Grand Theft Identity: Glasshouse calls a tipping point

September 13th, 2005

Very interesting times in the world of identity theft.  As the victim-community becomes more and more sophisticated, so it becomes less and less ready to accept the actions of the established corporates.  Last week, the mass-media caught up with this new, less compliant reality.

To date, the corporate stance has been: shred your statements, hide your pin, and you’ll be fine.  Meanwhile, take out some identity theft protection.

In our February 2005 ID theft seminar, Glasshouse predicted a forthcoming tipping-point when the volume of experienced victims would be sufficient to overturn this received wisdom.  The media in turn would start to reject this stance, and kick back. 

Well guess what – on September 5 2005 (5/9/5) things tipped.

Newsweek published a seminal article: Grand Theft Identity. 

The premises which underpinned the previous blame game were as follows:  1) ID theft is the fault of the individual 2) Data-holding organisations are doing all they can 3) Technology is powerless to solve the problem.  None of these is now accepted as true by sophisticated media.

The market has now reached its next level of evolution.  At Glasshouse, we reckon that Identity theft will henceforth begin to be recognised as an issue which the individual is powerless to resist.  The cracks in corporate personal information management practices will be be exposed.  Instead of ducking the blame, organisations will increasingly need to account for their own practices and in particular, their victim responsiveness.

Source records
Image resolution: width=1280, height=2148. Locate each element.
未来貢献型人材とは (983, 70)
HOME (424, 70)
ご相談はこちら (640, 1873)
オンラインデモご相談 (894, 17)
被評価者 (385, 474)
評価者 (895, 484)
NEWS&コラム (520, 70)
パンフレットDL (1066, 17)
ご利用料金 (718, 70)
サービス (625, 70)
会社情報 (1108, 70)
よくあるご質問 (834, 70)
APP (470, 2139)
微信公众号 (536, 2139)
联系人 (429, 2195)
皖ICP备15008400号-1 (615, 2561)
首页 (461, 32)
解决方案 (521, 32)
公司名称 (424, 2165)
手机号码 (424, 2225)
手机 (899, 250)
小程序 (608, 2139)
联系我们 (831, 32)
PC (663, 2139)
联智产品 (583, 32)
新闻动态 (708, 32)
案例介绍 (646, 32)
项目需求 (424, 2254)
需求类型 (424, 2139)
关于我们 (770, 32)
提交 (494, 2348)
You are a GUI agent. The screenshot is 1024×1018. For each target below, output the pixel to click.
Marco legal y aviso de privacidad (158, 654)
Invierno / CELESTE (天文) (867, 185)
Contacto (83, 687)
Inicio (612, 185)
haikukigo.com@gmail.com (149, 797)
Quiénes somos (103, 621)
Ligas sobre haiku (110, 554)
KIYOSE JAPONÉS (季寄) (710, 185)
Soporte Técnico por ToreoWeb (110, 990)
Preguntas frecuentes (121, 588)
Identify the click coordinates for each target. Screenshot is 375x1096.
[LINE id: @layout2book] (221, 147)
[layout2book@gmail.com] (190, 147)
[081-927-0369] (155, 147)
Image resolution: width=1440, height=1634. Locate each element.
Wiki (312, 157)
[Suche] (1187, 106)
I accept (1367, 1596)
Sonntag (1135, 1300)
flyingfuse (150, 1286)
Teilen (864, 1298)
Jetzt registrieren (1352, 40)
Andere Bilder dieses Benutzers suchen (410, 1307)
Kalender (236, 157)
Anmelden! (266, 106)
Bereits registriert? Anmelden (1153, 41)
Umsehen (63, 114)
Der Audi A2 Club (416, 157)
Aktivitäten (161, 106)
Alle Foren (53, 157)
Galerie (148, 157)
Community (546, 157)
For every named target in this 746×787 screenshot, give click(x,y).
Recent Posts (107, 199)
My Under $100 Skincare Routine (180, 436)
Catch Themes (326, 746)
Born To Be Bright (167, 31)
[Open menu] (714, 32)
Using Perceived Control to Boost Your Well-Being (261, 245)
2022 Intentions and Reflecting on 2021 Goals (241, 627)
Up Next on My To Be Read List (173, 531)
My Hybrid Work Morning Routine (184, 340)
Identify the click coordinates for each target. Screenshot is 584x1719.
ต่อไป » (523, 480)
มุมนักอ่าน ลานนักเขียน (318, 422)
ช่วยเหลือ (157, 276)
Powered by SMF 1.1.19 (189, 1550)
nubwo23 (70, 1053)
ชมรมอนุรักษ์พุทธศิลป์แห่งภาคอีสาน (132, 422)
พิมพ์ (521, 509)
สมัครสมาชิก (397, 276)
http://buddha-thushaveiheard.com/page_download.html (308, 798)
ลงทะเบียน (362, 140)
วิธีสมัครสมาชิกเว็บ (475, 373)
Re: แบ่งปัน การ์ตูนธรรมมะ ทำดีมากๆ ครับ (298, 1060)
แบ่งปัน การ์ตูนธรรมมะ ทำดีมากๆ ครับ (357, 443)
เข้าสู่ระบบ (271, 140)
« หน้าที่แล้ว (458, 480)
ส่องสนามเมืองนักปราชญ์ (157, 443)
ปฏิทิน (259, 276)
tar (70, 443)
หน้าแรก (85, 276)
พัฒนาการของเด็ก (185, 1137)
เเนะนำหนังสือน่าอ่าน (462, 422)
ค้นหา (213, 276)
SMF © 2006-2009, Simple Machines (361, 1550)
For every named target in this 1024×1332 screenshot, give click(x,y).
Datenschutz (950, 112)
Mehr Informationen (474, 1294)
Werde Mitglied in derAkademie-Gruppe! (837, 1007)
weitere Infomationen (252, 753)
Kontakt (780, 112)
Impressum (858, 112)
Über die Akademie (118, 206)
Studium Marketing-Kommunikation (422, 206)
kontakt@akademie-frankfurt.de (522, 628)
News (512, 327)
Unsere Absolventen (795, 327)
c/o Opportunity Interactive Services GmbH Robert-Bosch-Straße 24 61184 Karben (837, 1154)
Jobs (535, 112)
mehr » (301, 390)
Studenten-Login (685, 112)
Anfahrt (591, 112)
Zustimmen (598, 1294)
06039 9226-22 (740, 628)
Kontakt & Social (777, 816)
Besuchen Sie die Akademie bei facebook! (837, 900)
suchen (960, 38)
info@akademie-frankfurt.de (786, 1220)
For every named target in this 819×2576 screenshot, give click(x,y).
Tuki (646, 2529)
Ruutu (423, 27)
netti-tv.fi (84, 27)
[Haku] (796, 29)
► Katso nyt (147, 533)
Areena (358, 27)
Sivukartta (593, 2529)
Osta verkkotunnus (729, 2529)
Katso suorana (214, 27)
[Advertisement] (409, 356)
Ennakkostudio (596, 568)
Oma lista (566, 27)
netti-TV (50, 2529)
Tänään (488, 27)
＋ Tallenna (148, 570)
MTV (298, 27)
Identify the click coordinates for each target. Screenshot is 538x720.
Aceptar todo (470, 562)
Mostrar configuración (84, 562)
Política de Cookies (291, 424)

● **Things to do**
(a) Answer these questions about the identity theft text, one line each:
(i) In which month and year did Glasshouse hold the ID theft seminar where it predicted a tipping point?
(ii) What was the title of the article that Newsweek published?
(iii) What was the third premise behind the previous blame game?
(b) Report each line of the records that contains the string "height". Case counts.

● **Answers for the exercise**
(a)
(i) February 2005
(ii) Grand Theft Identity
(iii) Technology is powerless to solve the problem.

(b)
Image resolution: width=1280, height=2148. Locate each element.
Image resolution: width=1440, height=1634. Locate each element.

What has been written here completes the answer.